The initial queries received from different users (when they are each associated with different customer schemas), will result in the systems annotating the initial queries differently and identifying different customer values from the customer value index(es) 232, based on being associated with different corresponding customer schemas.
The interaction tracker 186 can be used to track different users and their interactions with the interfaces used to receive search queries and to present the corresponding search results. This interaction tracker 186 obtains the user identifying information needed to annotate initial search query. In some instances, the annotation is explicit, making a modification to the initial query. In other instances, the annotation is implicit, by simply correlating the initial query with user identifying information. Either way, the user identifying information is used by the index search service 230 to identify the customer values associated with a particular user and the user's initial query. These customer values are provided back to the server system for further query understanding and alteration processing by the search query processing model(s) 182.
The index search service 230 also processes the initial query by referencing one or more resource index(es) 234 to identify records of the client (or general public) that match/satisfy the search terms in the initial search query.
Contemporaneously, the server system also further processes the initial search query with the newly received customer values to generate altered search queries.

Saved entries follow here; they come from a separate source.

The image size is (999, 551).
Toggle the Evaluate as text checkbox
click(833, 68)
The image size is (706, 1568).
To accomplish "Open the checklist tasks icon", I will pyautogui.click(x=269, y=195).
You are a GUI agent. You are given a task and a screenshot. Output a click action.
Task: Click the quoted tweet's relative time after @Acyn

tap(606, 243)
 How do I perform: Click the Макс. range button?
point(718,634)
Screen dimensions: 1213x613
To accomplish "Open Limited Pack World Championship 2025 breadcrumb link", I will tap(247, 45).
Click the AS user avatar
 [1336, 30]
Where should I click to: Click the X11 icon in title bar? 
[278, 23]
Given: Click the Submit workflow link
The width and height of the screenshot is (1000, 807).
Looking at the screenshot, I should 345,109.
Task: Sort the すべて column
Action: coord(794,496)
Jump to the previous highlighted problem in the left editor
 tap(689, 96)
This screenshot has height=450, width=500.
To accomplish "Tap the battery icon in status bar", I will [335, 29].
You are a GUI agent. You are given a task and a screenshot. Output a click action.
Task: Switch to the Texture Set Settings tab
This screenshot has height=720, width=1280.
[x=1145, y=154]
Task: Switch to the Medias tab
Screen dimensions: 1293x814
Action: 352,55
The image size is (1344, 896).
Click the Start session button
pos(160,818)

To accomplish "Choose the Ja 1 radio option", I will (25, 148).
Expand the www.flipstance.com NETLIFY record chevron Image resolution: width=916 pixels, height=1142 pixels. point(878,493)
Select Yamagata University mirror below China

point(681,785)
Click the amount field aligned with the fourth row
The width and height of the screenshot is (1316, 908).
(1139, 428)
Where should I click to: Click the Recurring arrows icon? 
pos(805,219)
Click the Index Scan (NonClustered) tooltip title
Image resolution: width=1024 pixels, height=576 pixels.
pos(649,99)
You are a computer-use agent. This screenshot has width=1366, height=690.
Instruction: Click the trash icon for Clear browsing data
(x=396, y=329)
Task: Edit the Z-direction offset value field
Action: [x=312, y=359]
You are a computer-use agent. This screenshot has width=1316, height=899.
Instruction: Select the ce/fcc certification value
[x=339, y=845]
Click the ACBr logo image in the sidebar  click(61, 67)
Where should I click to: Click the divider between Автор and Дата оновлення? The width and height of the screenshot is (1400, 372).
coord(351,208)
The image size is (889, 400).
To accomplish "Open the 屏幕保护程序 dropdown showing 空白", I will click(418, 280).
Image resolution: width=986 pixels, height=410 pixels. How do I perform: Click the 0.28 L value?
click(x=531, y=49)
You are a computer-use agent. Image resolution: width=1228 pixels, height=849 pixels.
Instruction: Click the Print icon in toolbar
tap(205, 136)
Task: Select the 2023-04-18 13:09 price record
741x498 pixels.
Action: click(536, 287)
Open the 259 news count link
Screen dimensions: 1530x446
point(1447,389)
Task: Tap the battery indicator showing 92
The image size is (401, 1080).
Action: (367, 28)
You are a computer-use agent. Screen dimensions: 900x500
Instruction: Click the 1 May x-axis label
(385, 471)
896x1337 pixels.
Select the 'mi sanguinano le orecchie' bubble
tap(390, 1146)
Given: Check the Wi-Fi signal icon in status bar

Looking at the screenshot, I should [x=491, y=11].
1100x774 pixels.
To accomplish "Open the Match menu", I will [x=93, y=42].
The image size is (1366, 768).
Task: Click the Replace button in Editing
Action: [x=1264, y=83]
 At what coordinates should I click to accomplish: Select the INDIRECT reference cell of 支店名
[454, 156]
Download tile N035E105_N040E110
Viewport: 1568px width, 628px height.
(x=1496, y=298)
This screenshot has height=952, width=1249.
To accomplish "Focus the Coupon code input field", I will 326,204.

This processing is illustrated as including one or more of a query rewriting process, an entity extraction process, a table prediction process and/or a query alteration process, each of which will now be described.
The query rewriting process may include rewriting one or more search terms in the initial search query for syntax (e.g., to fix typos, translate terms, lemmatization, stem identification/truncation, and/or to change terms based on other natural language processing). It may also include, additionally or alternatively, changing or adding terms in the initial search query based at least in part on the one or more customer values obtained from the customer value index to use customer values/terms instead of and/or in addition to the terms provided in the initial search query.
The process of entity extraction includes identifying one or more entities associated with the search query based at least in part on the one or more customer values that are obtained from the customer value index, wherein the one or more entities comprising a scope of resource/record type to be searched by the index search service. The entity extraction, more particularly, includes identifying entities from a set of different categories of entities, such as a world common knowledge entity type (e.g., location, data, time, etc.), a business domain knowledge entity type (e.g., table, column or other (CDM) common data model service data information), and a customer database entity type (e.g., database annotations).
An example of entity extraction will now be provided for an initial search query is received that comprises the string of text “What is the estimated revenue for Frakam in 2021?” In this example, the world common knowledge entity is 2021. A second entity (business domain knowledge) that is extracted based on the CDM and schema information for the customer, the second entity extracted is “estimated revenue”, which comprises a particular table or attribute for a customer's database and which, for example, may correspond to a customer's table called “Opportunity.” The last entity extracted is “Frakam,” which comprises a company name according to the customers database annotations. It is possible to identify these entities using the customer values provided by the customer value index.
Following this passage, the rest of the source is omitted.